The 43 groups that wrote a joint letter to members of the Senate in March defending crop insurance collectively spent more than $52 million on lobbying during the 2012 election cycle, according to the Washington-based nonprofit Sunlight Foundation.
One signatory, the Independent Insurance Agents and Brokers of America, reported spending $1.6 million on lobbying last year and identified five registered lobbyists working on the program.
Individual companies, including Ace, with $2.2 million, and Deere & Co., with $1.4 million, cited crop insurance in their lobbying reports.
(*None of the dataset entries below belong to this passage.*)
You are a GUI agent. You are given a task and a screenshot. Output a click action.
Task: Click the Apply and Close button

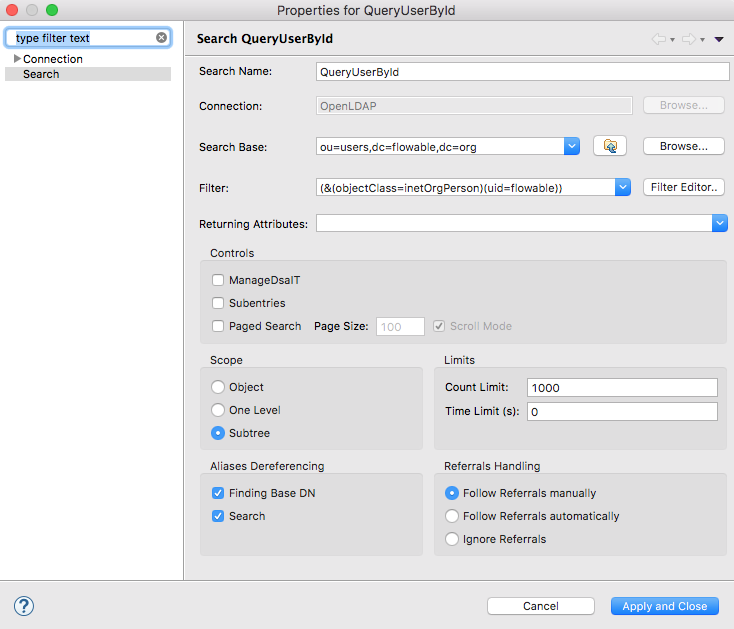point(664,606)
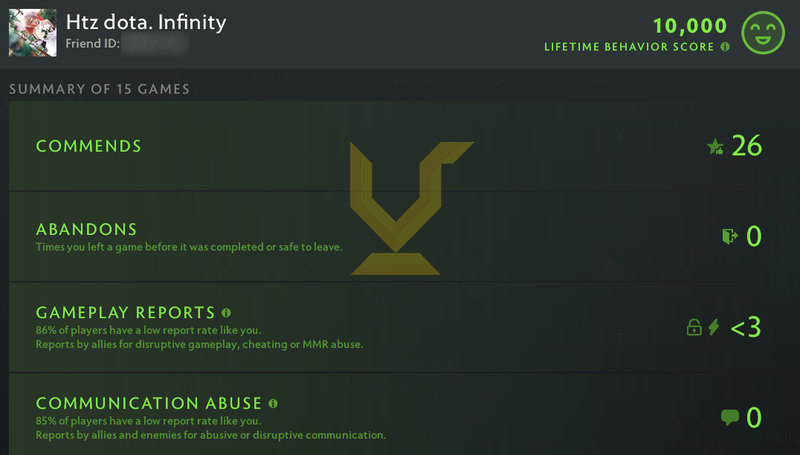Click the info icon next to Communication Abuse
Screen dimensions: 800x455
click(x=273, y=404)
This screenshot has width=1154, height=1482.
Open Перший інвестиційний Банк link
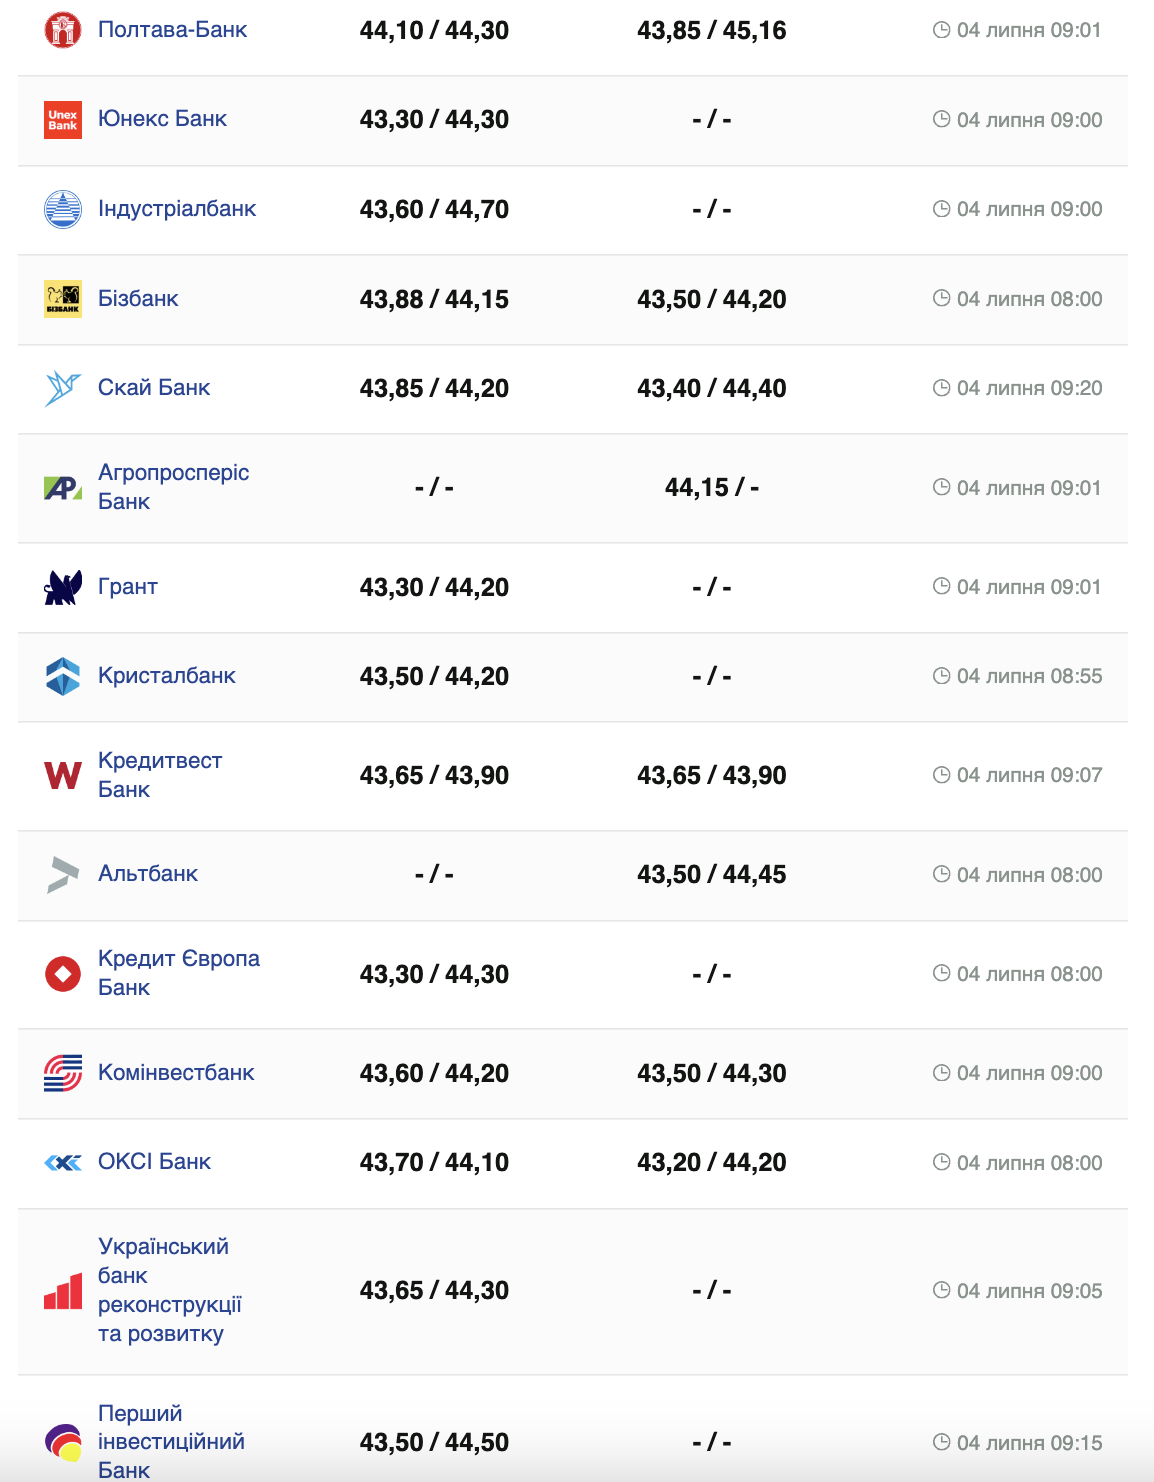coord(171,1442)
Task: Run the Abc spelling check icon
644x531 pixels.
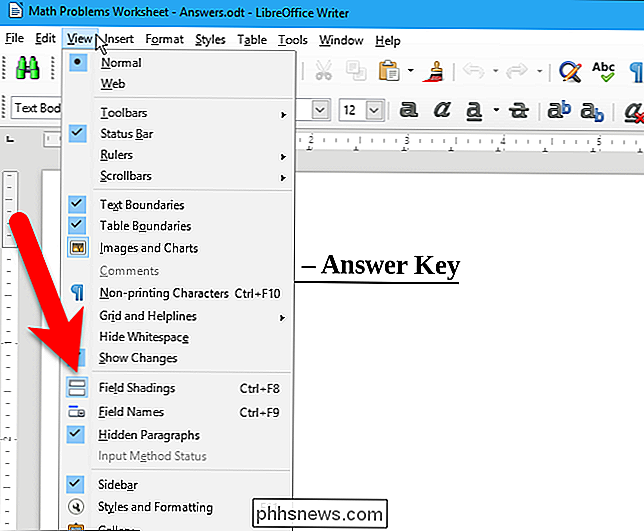Action: (603, 71)
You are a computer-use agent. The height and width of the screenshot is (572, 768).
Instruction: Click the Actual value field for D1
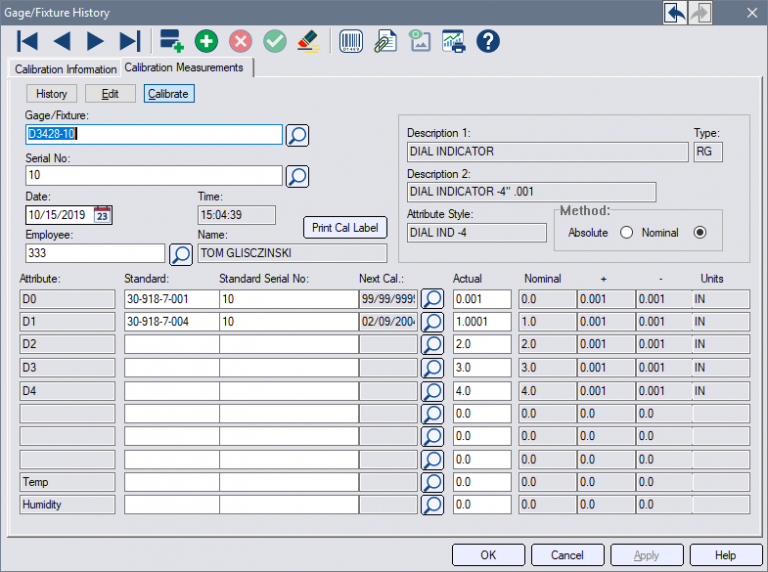pos(481,322)
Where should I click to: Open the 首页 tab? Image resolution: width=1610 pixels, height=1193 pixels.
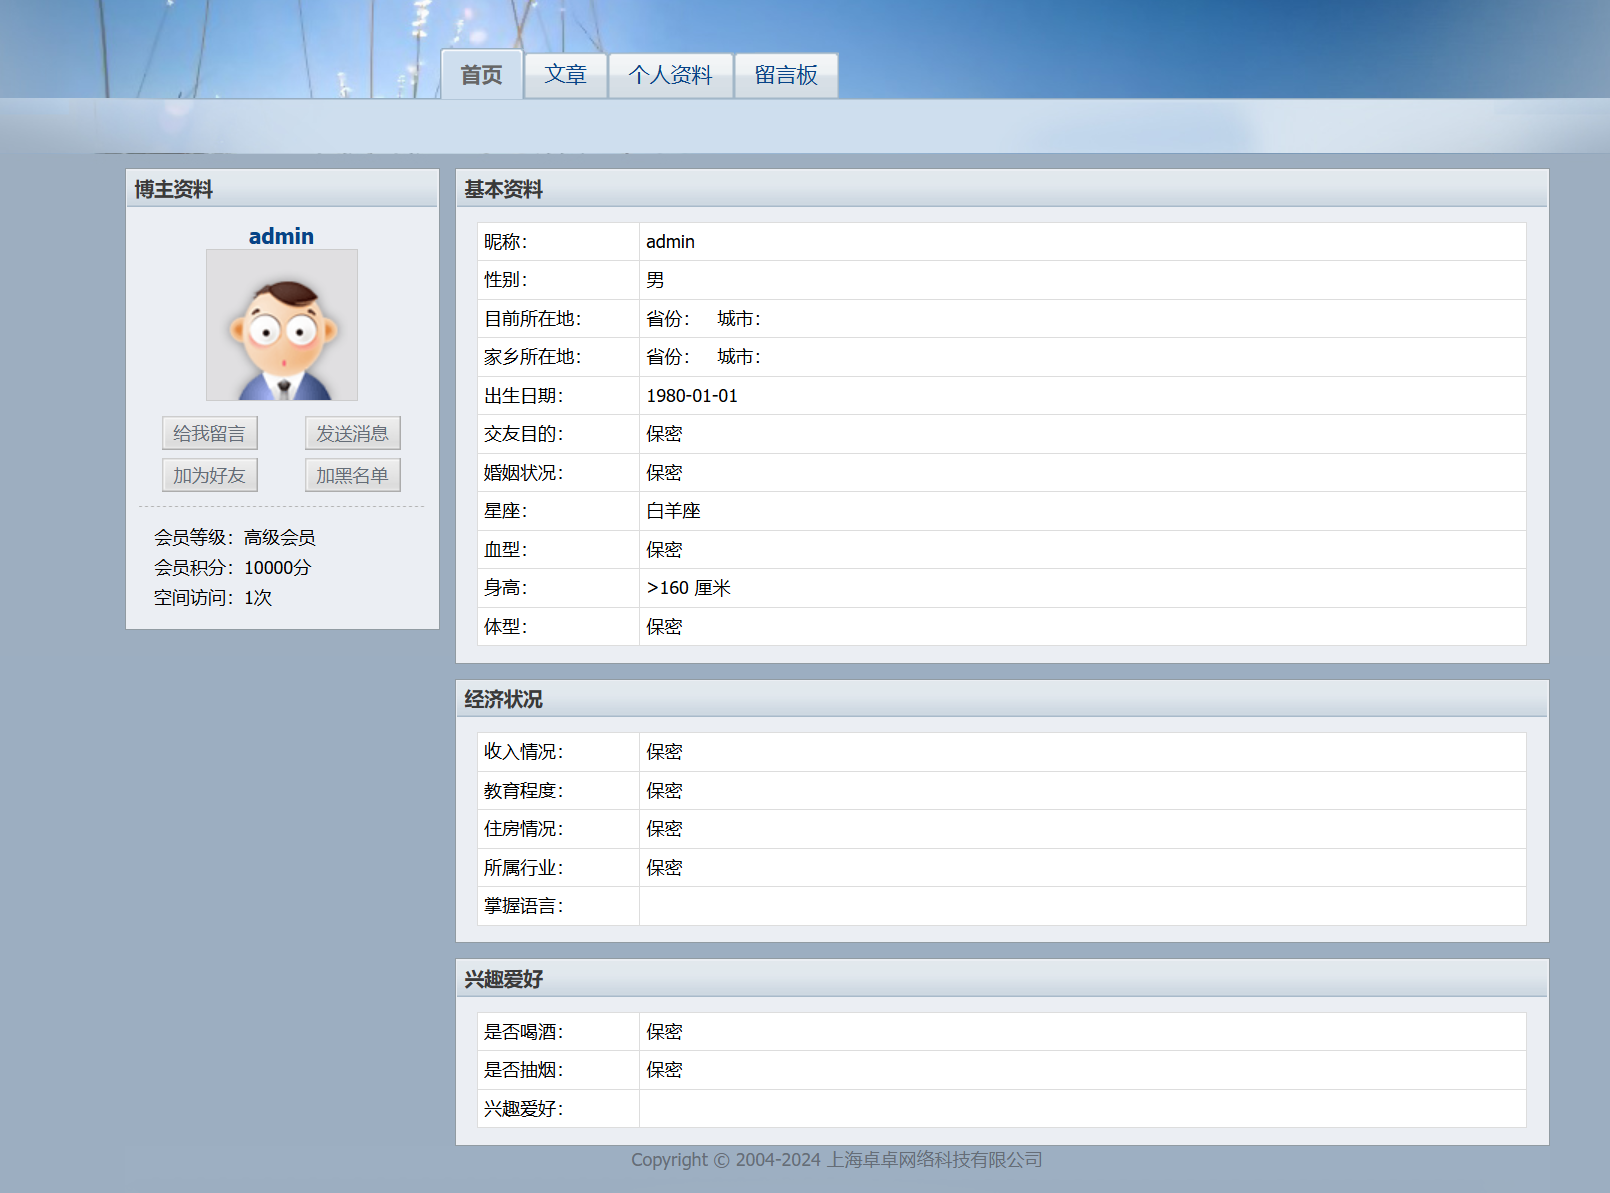coord(481,75)
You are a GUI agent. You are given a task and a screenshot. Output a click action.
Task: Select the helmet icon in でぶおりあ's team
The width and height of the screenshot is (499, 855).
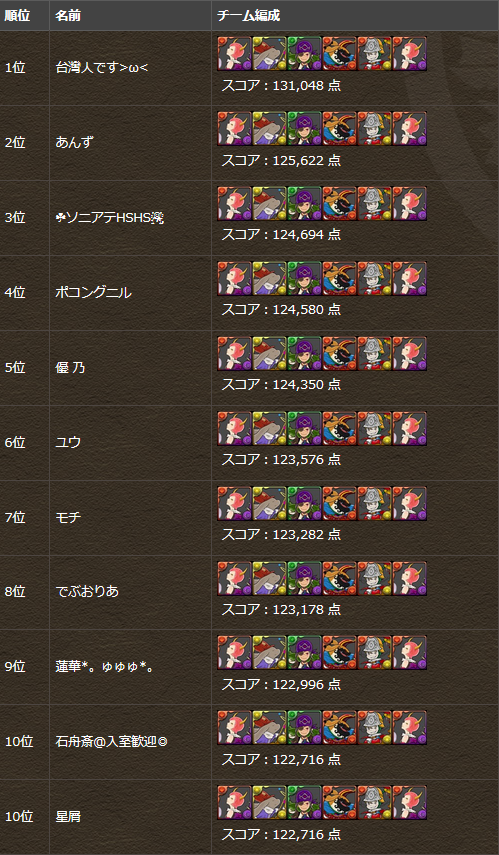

Agribusiness employees also have been generous in funding political campaigns, contributing $91 million to candidates in the 2012 elections, up from $70 million four years earlier, according to the Center for Responsive Politics, a Washington- based research group.
In Nevada, Iowa, Mark Kenney, 33, raises corn, soybeans and oats on about 3,000 acres as yellow Union Pacific locomotives rumble west through the nearby fields. He defends crop insurance as the best response to the vicissitudes of farming.
“Would you rather pay a dime now or a dollar later?” Kenney asks. “Of all the industries to be involved in, the security of our food, fuel and fiber is of the greatest importance.”
Crop insurance funding will be determined when lawmakers reconcile competing House and Senate versions of the farm law. Congress faces a deadline of Sept. 30 to make a deal or extend a current stopgap funding measure.